During filming, Rear Admiral William Halsey Jr. was Commander of Aircraft Battle Force and had his flag on Enterprise. While he was not happy with the decision to use his ship for the week of filming because it cut into training, he had no choice but to follow orders. This didn't prohibit “Bull” Halsey from frequently and loudly making his displeasure known. On the final day of shooting, Halsey was witnessed to lean over the bridge railing and yell, “NOW GET THE HELL OFF MY SHIP!”. Errol Flynn, ever the swashbuckler he portrayed in film, rendered the Admiral a single-digit salute and dived off the deck into San Diego Bay. Much to the delight of the film crew.

===Musical Score===
The theme Max Steiner composed for Dive Bomber gave Warner Bros. good value. It was reused as the main theme for the films Fighter Squadron and Operation Pacific, and made an appearance in the film Up Periscope, as well.

===Aircraft featured===
The principal aircraft depicted in Dive Bomber are Vought SB2U Vindicator dive bombers and Douglas TBD Devastator torpedo bombers, although many other types are included, especially parked, as backdrops. The N3N Canary trainers were the primary type in use at Naval Air Station North Island and are featured prominently in the flight training sequence.

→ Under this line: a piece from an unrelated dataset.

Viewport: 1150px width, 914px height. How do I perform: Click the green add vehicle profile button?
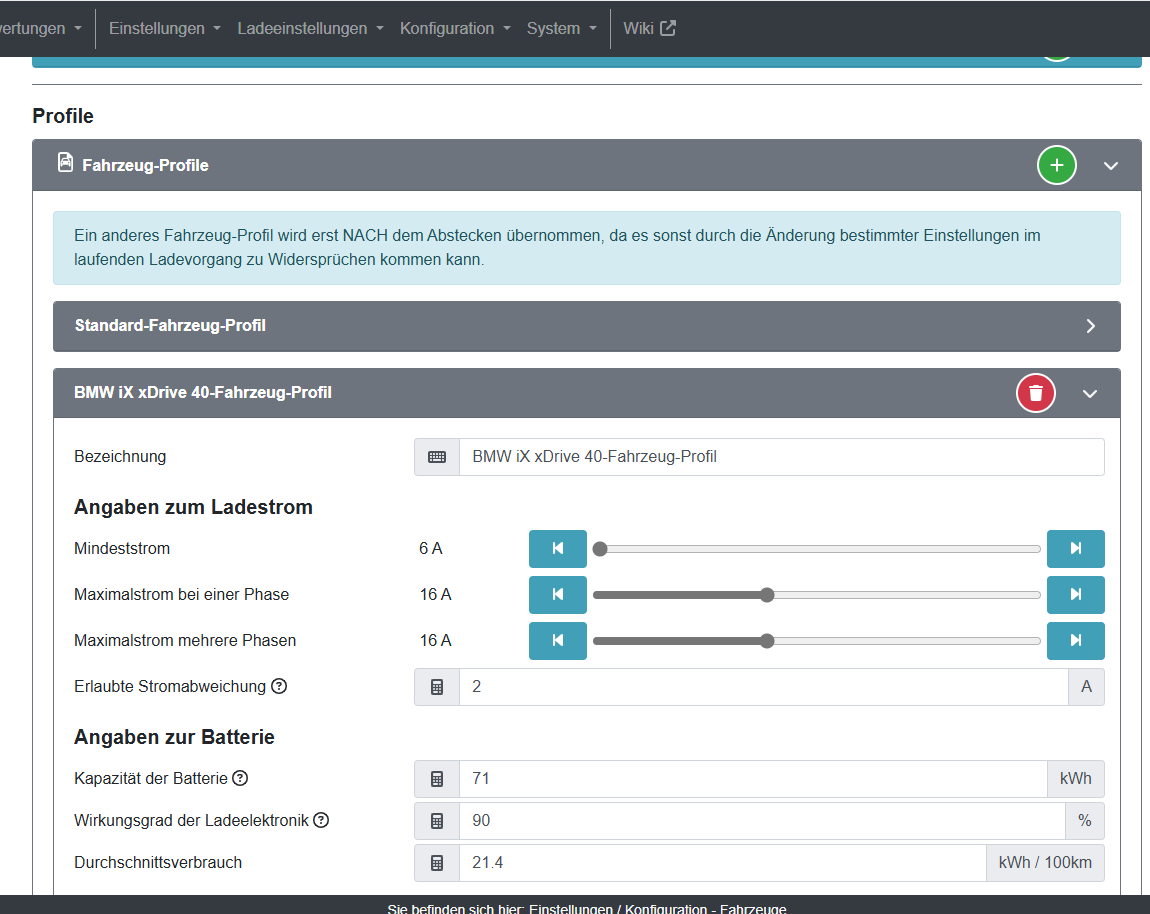tap(1056, 165)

All other aircraft were deployed temporarily for training to North Island and were subsequently available for use in the film. An entire squadron of Grumman F3F fighters from the USS Enterprise was flown to NAS North Island with a single example appearing prominently in the penultimate "pressure suit" scenes both on the ground and in the air. All the aerial close-up work with the cast was photographed later in the studio using a series of realistic mock-ups. Some of the aircraft types used in Dive Bomber were engaged a few months later in combat with the Japanese aerial and naval forces, up to and including the Battle of Midway, while other types were declared obsolescent and relegated to home use when the U.S. geared up for war in earnest. Enterprise is the film's aircraft carrier, and went on to be one of the most famous ships of World War II.

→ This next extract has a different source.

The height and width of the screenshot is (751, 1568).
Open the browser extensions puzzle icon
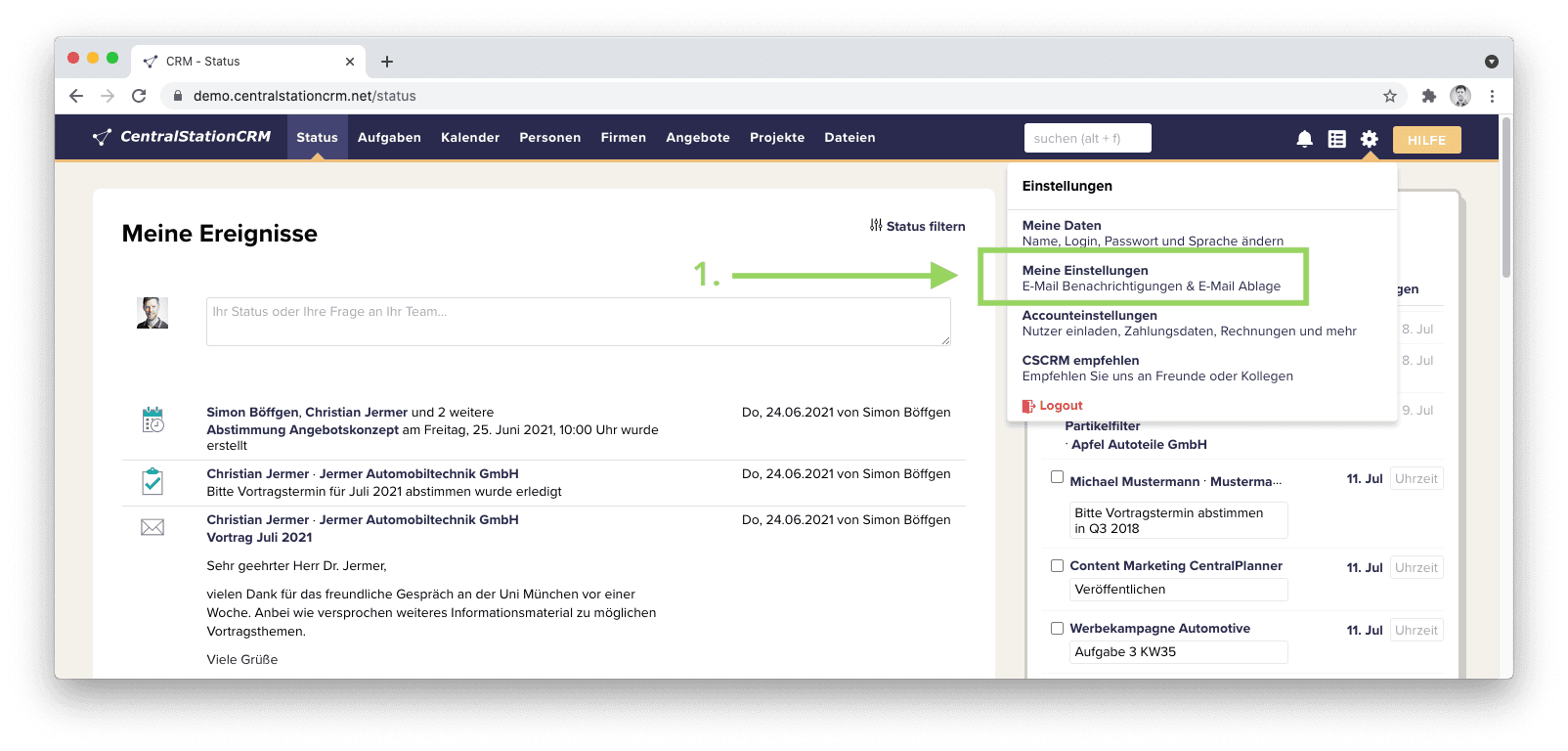pos(1428,96)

Other aircraft types featured in the film include the biplane Curtiss SBC Helldiver (no relation to the SB2C of the same name and manufacturer), Brewster F2A Buffalo (in long shots), one Lockheed Electra 10A (the testbed for the pressurized cabin, olive green and marked with the "X" of an experimental aircraft), and one good shot of a Douglas SBD Dauntless. For security reasons, no bombs or torpedoes are shown. Several of the squadrons featured, and undoubtedly many of the aircrew, such as Bombing Squadron 6 of the Enterprise, later played critical roles at the battles of Coral Sea, Midway, and other World War II engagements. Two rare shots are the landing on and subsequent launch from the Enterprise in its prewar livery, filmed from an aircraft.

==Reception==
===Box office===
Released just months before the Japanese attacked Pearl Harbor, Dive Bomber generally was well received by the public, while the U.S. Navy lent the new SBD Dauntless dive bomber to be displayed in conjunction with film screenings at principal cities, and set up recruiting booths by the theaters.

The film was Warner Bros.'s most popular film of 1941, generating a profit in excess of $1 million. It was listed as the sixth-most popular film over all of 1941.

According to Warner Bros records, the film earned $1,755,000 domestically and $858,000 foreign.

===Critical===
Critically reviewed, Dive Bomber was praised for its colorful subject matter, but the plot as conceived by the screenwriting team of Frank Wead and Robert Buckner was considered "fanciful" and a "necessary evil" by Bosley Crowther of The New York Times.

Filmink magazine said, "There’s not a lot of action, comedy or romance, and it’s not a very good movie, but it was in colour with two big stars and American audiences were keen to see films about their military at the time – it was a smash."

==In popular culture==
The film was also an inspiration for the song "Divebomber" from Neil Finn's 2014 solo album Dizzy Heights.

The film was parodied on The Jack Benny Program, on October 28, 1941.